Öncelikle belirteyim başlamadan önce bendeniz hiçbir zaman deniz, kum, güneş tatilinin insanı olamadım. Güneşi sevmem, yağmuru, karı ve soğuğu severim. Güneşin insanı terletmesi, yapış yapış etmesi, bunun üzerine klima etkisiyle de yazın ortasında hasta etmesi gibi yan dezavantajları da vardır elbet. Soğuktan ise üzerinize kalın bir şey giyip kurtulursunuz. Dışarısı soğuksa kapalı bir mekana girersiniz ve ısınırsınız. Ama sıcaklıktan kaçmak için kapalı yerlere kaçmak da yetmez. Bu ve benzeri nedenlerle benim için Norveç, İsveç, Rusya gibi ülkeler Hawaii, Karayipler, Bahamalar gibi tatil yörelerinden daha çekici ülkelerdir. Bir de bana bir insaın 1 hafta boyunca sahilde yatıp güneşlenmesi ve denize girmesi zaman kaybı gibi geliyor. Tatil benim için yan gelip yatacağınız süre anlamına gelmiyor, yeni yerler görmek, yeni kültürlerle karşılaşmak da tatilin bir parçası olmalı. Yani ben tatillerde aylaklık yapan değil gezip dolaşan ve evet yine yorulan kitleye mensubum.



















Ama yukarıda anlattığım her şeyin bir istisnası oldu Letoonia benim için. Tabi bunda uzun süredir deniz kıyısında bir tatil yapmamamın da etkisi vardır elbet. Beni kırmayıp, bizzat ufak bir sohbet yaptığımız Letoonia Satış Müdürü Şahin Toprak'ın da belirttiği gibi Letoonia mimarisini oturtmuş, Fethiye'ye otomobil ile 10 dakika mesafede 4-5 adet koyu içeren oldukça kapsamlı bir tatil köyü. Öncelikle Yunan tanrılarına atıf yapılarak inşa edilen mimari yapılar ile gönlümüzü fethetti girişten itibaren, ama herhalde bizi en çok sevindiren tatil köyünün doğa ile içiçe, rengarenk bitki örtüsü içine yerleştirilmiş, harika bir akustiğe sahip yapısı idi. Kafa dinlemek kavramını gerçekten yapabileceğiniz yerlerden birisi Letoonia. Havuz ve denizini uzun uzun anlatmayacağım zira çok donanımlı bir deniz-havuz gurusu değilim. Ben gayet memnun kaldım onu diyeyim.

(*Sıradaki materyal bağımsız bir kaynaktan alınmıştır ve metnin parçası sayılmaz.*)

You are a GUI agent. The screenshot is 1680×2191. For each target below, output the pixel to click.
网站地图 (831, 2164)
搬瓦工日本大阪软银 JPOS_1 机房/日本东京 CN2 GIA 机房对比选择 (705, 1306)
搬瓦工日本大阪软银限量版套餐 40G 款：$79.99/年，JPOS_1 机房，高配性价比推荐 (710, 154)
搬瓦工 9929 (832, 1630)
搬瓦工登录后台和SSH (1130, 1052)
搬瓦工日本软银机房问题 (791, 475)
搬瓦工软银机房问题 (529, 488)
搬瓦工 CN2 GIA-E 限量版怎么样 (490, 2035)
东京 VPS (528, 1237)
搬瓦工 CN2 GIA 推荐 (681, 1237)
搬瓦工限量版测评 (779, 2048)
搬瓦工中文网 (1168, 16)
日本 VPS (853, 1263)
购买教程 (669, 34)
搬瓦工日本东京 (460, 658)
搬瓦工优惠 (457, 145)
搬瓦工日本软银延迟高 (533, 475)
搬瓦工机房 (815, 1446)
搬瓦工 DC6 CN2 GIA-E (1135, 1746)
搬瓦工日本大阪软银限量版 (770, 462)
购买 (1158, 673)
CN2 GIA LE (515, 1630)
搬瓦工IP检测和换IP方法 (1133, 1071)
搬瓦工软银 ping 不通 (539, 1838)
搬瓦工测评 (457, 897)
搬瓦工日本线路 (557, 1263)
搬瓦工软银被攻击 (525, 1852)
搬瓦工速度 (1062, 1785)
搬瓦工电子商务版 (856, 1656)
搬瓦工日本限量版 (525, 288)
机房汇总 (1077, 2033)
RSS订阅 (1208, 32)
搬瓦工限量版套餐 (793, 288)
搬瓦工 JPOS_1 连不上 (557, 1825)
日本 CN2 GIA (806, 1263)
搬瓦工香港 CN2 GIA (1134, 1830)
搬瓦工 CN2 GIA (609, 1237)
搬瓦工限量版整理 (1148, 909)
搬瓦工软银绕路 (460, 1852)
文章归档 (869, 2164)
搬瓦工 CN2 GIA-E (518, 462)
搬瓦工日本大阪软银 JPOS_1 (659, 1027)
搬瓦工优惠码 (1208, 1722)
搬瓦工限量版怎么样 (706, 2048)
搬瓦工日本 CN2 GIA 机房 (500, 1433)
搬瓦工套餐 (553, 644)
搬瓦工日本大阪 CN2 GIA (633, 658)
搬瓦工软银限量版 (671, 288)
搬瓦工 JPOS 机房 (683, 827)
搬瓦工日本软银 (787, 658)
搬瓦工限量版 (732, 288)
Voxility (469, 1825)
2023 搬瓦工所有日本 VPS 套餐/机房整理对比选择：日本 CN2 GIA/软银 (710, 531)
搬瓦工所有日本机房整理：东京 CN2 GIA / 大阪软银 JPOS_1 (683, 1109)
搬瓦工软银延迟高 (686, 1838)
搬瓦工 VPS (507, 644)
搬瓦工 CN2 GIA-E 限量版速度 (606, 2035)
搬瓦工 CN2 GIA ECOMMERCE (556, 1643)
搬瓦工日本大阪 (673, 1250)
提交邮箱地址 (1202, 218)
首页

Bu satırları yazmama sebep olan diğer bazı noktaları yazmam lazım. Tatil köyü personelinin oldukça nazik ve bana göre çok önemli olan yabancı-yerli turist ayrımı yapmadan herkese eşit mesafeli davranması (animatörlerin ve personelin tümü toplu anonsları İngilizce, Rusça ve Türkçe yapıyordu), her gün bizi bungalow'dan çıkıp 10 dakika yürütmesine razı olduğumuz Spa Merkezi (hayatımda ilk kez üstüste Sauna ve Steam Room'a girdim bir ara buharlaşıp uçacağım sandım), harika manzarası ve yemekler.......İşte geldik beni bitiren noktaya. Açık söyleyeyim hayatımda bir daha bir Türk otelinde veya tatil köyünde böyle yemekler yiyebileceğimi sanmıyorum. Letoonia aşçılarının tümünün elinden öpüyorum. Mekandan shuttle ile ayrılırken geriye dönüp baktığımızda köyü ağaç, sahil, havuz şeklinde değil de rosto, patates oturtma, antep ezme, tas kebabı, lokma şeklinde görüyorduk. Tekrar ellerine sağlık.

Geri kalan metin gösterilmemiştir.